I think this is a pretty interesting article but also very scary. I saw some analytical data on reddit at one point that p0rnhub has a crazy amount of hits in any given day. This being the case something like this could be a huge problem even if 1% of the people who go the site will go along with it.

What a scary security flaw – as a mobile user with different apps on the phone, I’m always weary about which one is accessing my personal info when it’s not in use. I’m glad Uber decided to investigate it and fix it before they were compromised. But now it makes one worried about what other apps are doing this.

Richard,

I am not really a big fun of UBER company, I don’t believe that they operate their business ethically, your post makes me don’t like this company even more. However, there are so many companies track our lives just because we use their apps.
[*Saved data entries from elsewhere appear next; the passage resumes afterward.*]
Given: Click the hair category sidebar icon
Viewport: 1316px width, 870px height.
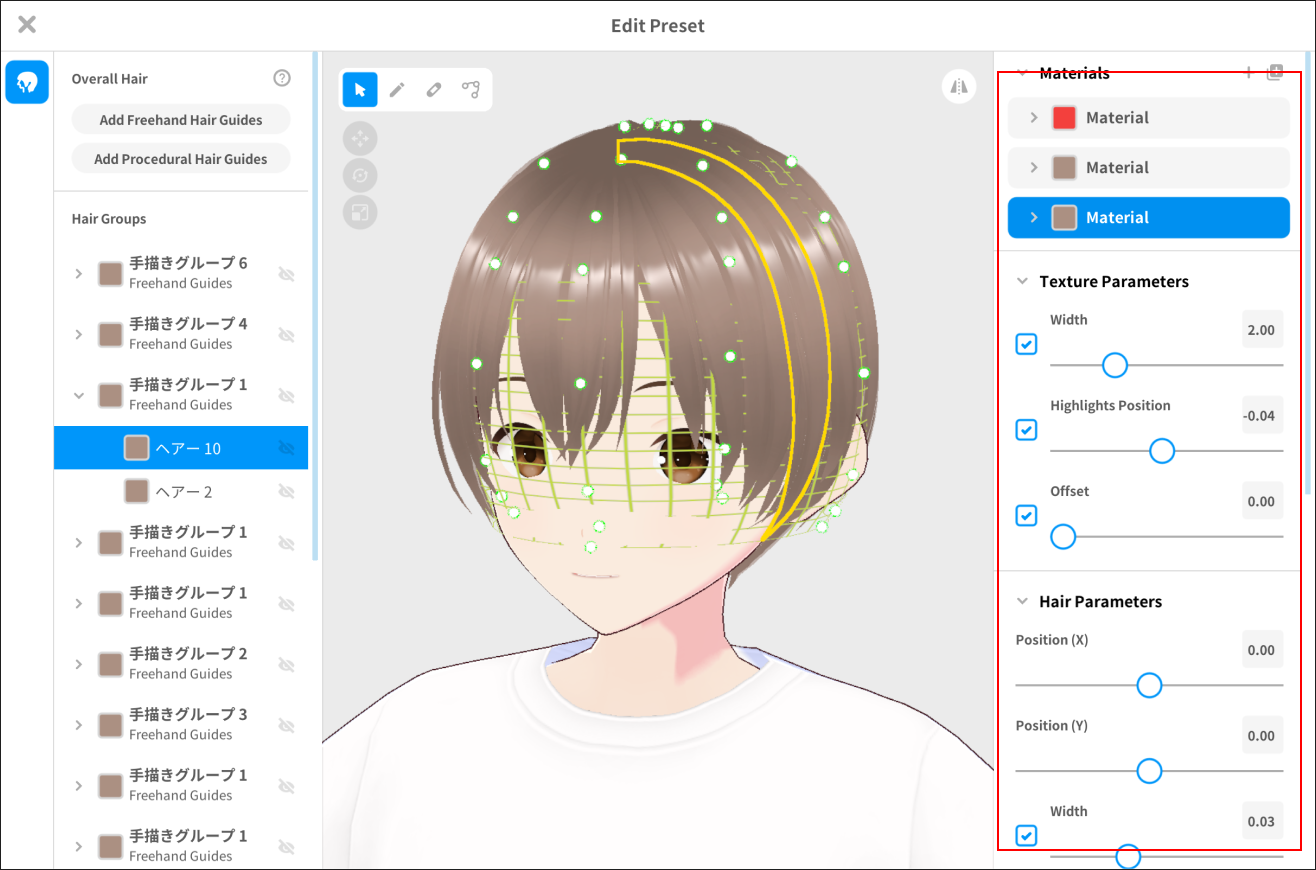Looking at the screenshot, I should click(27, 82).
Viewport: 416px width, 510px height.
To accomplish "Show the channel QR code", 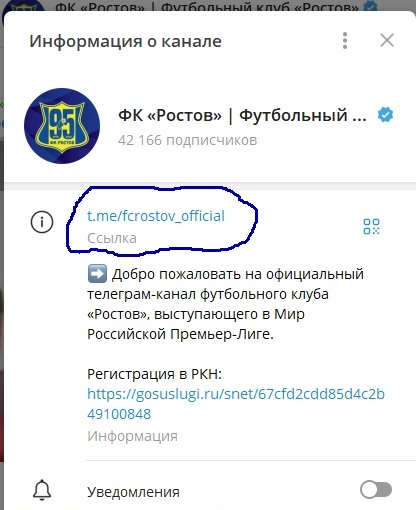I will coord(371,226).
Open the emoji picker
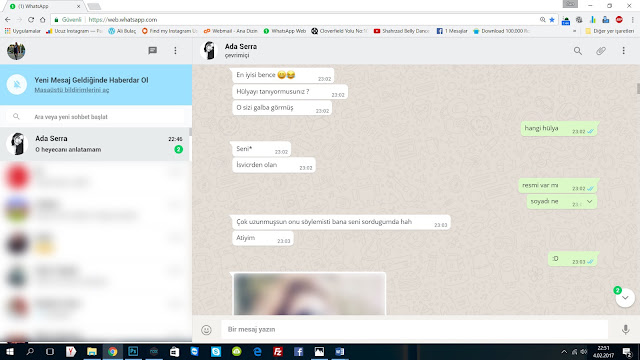The image size is (640, 360). coord(207,330)
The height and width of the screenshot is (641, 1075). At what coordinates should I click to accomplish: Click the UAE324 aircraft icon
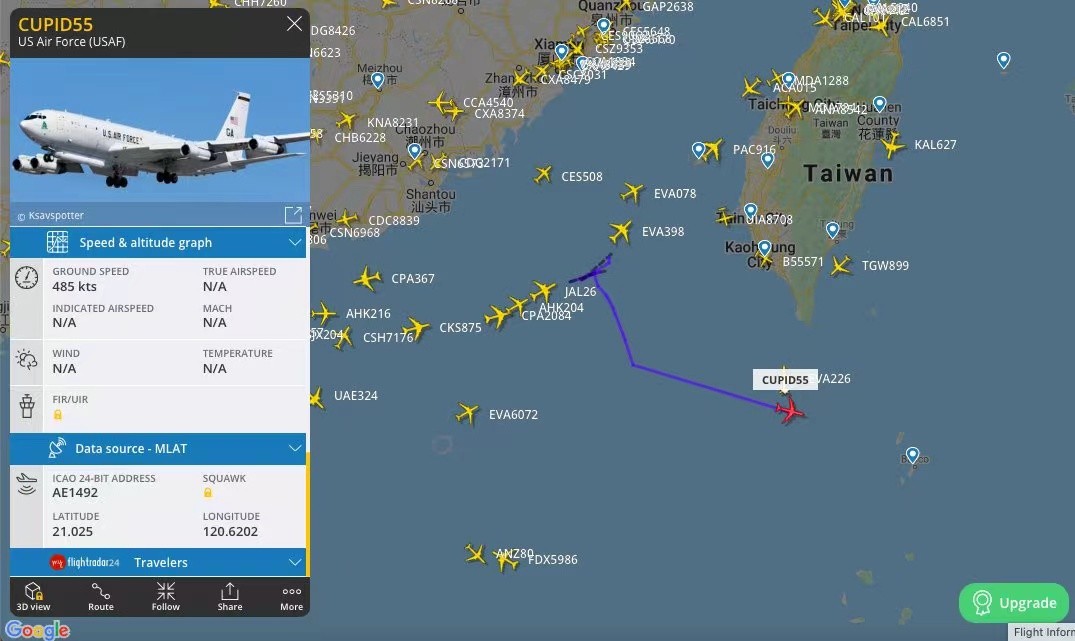[316, 398]
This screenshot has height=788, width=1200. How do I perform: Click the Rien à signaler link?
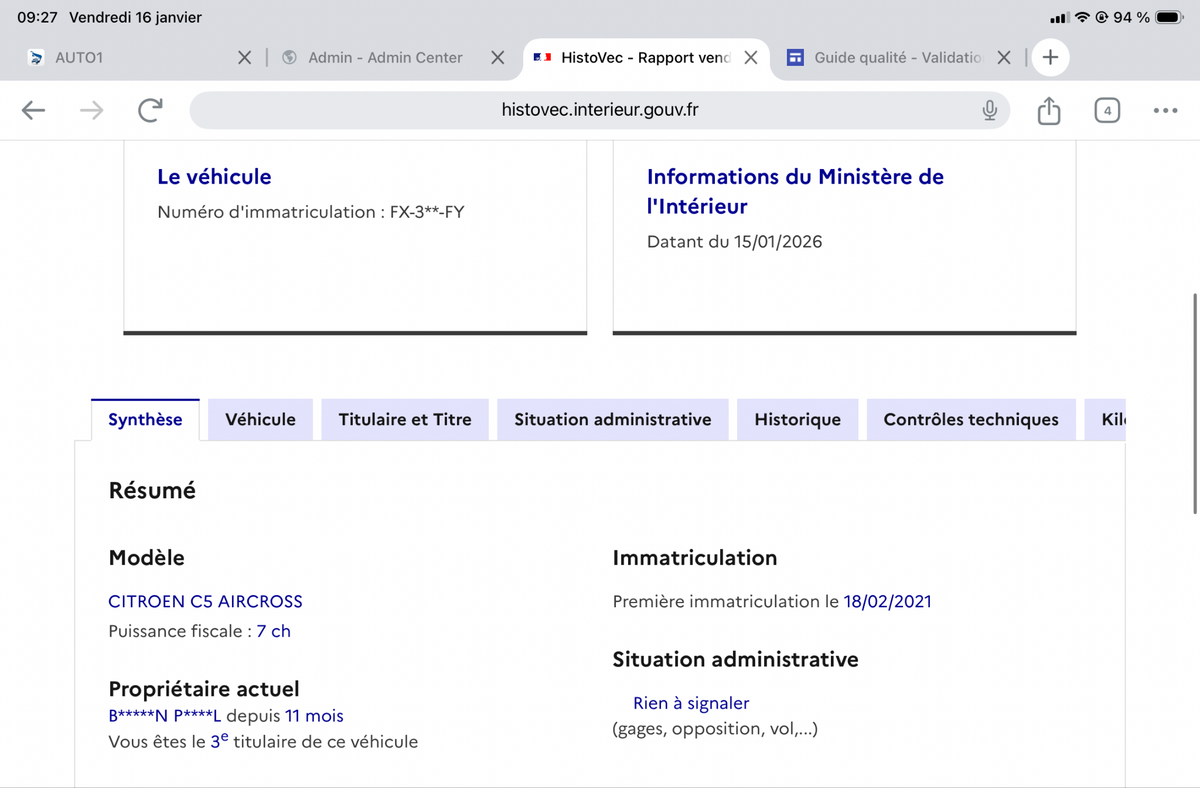pos(691,703)
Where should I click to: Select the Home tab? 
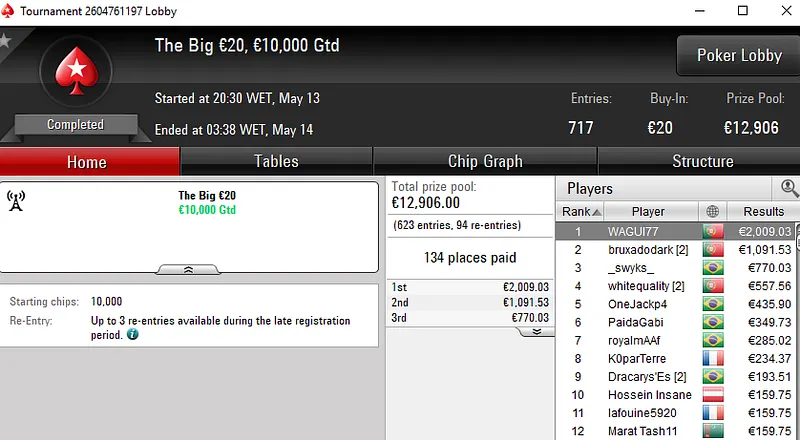pyautogui.click(x=87, y=161)
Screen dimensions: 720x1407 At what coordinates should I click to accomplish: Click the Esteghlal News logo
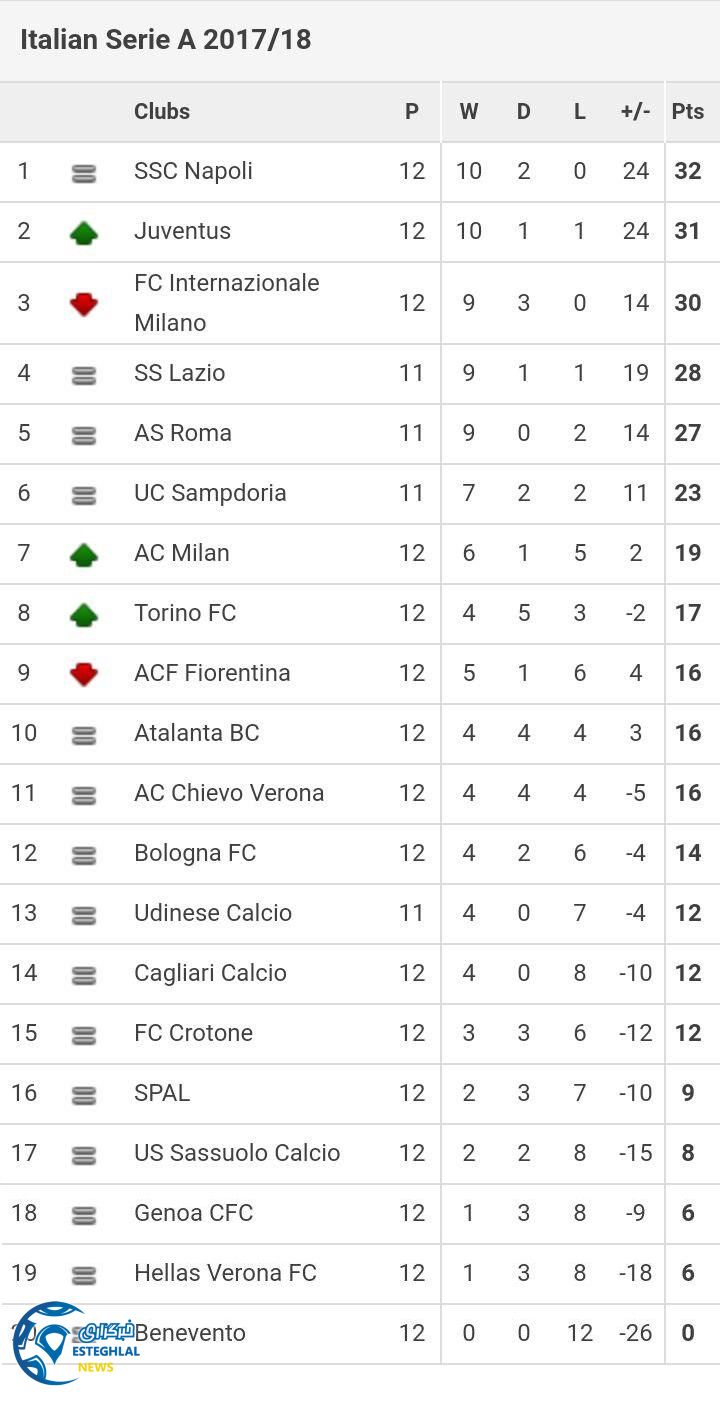[70, 1343]
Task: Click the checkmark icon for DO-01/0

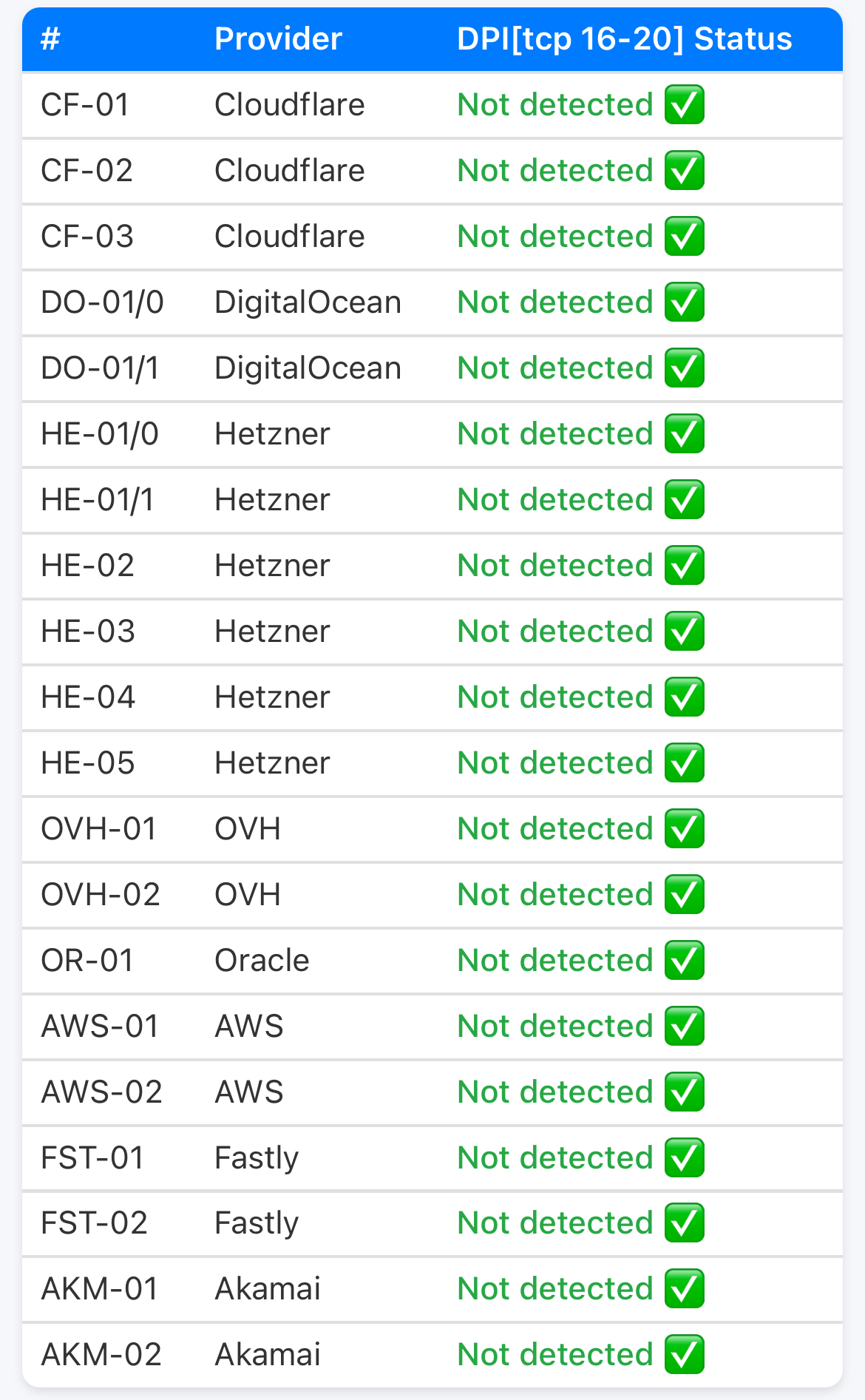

It is very scary as Neil said to give someone the permission using your own fingure to have access your life and know exactly your daily activities that can be very private especially if you exchange sensitive information with other people using your phone.

This company has a very bad history regarding her operations and I think your post will help to show how much this company doesn’t trait its customer fairly.

Thank you for the article Richard.

Thanks for the article. I have Netflix account and therefore be careful with that.

Rich,

A data hack exposing social engineering type information…

It would be a great thing to know if an “Influencer” (Someone who is admired by several people) was going to be somewhere and when. This could lead to a crazy stalker, potential blackmail information, or disastrous terror attacks on high profile people who use the SVR service.

Here is what we should have learned… AWS is easy to use (configure) and cost effective solution, but… the ease of use and number of users makes it a prime target for criminals. The platform’s vulnerabilities are known and searched for by criminals. Many times the data they find is not very valuable, but they may get lucky when a small company stores more valuable data on a server, poorly configured by a friend, relative, or inexperienced IT person.

Richard,

Thank you for such article. This type of information leakage is worst that losing some other sensitive information such as Full names and addresses, I am saying this because the attackers who were able to get this important information that is including logs of all these vehicles stops would be able to know the daily activities and stops of more Than 540,000 people who use this service. This is very dangerous since they can be able to determine where these people go physically everyday. I feel these people can be under the risk to be attacked physically by thieves.

In the other hand, technically, the locations of these 450,000 vehicles which are registered under these accounts can be defined and stolen easily with the ability to delete all these logs as well as deactivating the tracking devices.

Richard-

Interesting article, and one of concern for me because I used CCleaner in the past. If I read these articles right one of their hosts was compromised… I wonder what sort of vetting process is used to make sure your host is legit, and has good security of their own. Thanks for posting this!

Fraser

I just posted the Time article about this before I saw your post. It caught my eye because I also use CCleaner and will be updating it today. I’m curious to know what broke down in their internal controls to allow the modified version to be the one released to the public. They should have had multiple levels of testing and approval prior to release. I wonder if it was modified in the short time between the final go-live approval and release, or if it happened during that testing/approval process and wasn’t caught then.

Although this wasn’t necessarily the case, my first instinct looking at this is that it was likely the act of an insider, or was done with the assistance of an insider. This is a great example of why detailed logs and documentation are so important. It will likely be a lengthy and meticulous process, but a detailed investigation of the logs may be the only way to determine how this happened and who is responsible for it.

Definitely an really interesting and clear example of a Supply Chain attack. Like Matt said, if it wasn’t an insider, there is a serious compromise in Avest’s SDLC. It’s good only one version was affected, so downgrading or upgrading will fix the issue, but with 2.27 Million version downloads since august, this malware is still very widespread.
It is pretty impressive.

Richard,

I did read an article that is related to your post and talks about CCleaner. According to that article CCleaner comes with two different version, a version you have to purchase and a free one. After this security problem, the company was able to develop an update by exclusively for the pay version. This is a big problem for the people who use the free version which don’t know that their data is under risk. I am just wondering why there is no update for the free version.

Anyway, thank for posting this article that covers a different area of this software (CCleaner) security issue.